DO THIS
Count the lines in the records below that contain the string "height". Reply with only that number.
※ ※ ※
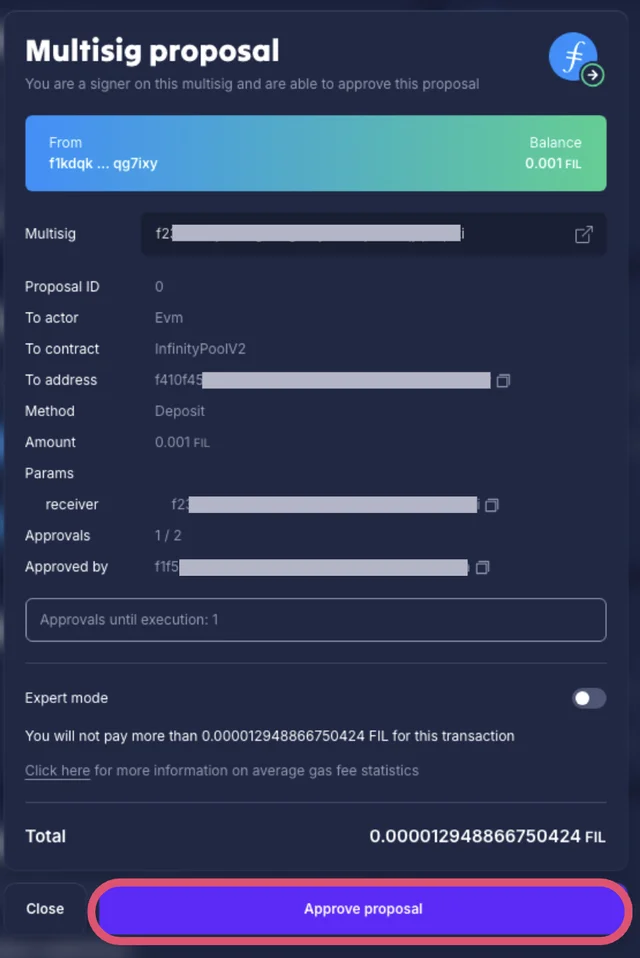Copy the Approved by address
This screenshot has width=640, height=958.
click(483, 567)
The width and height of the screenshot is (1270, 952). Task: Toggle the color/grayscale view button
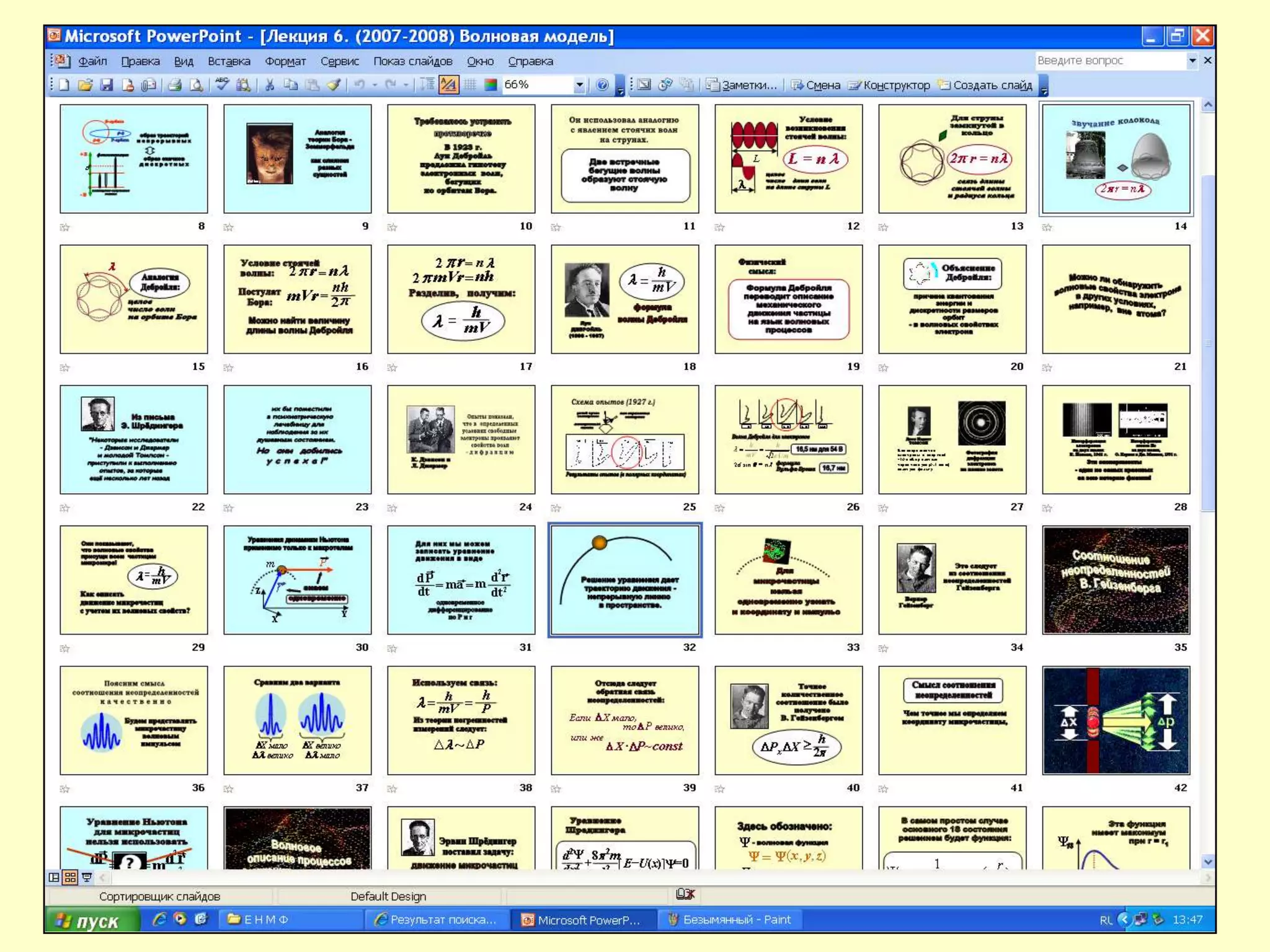(491, 85)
※ ※ ※
RIGHT ANSWER
2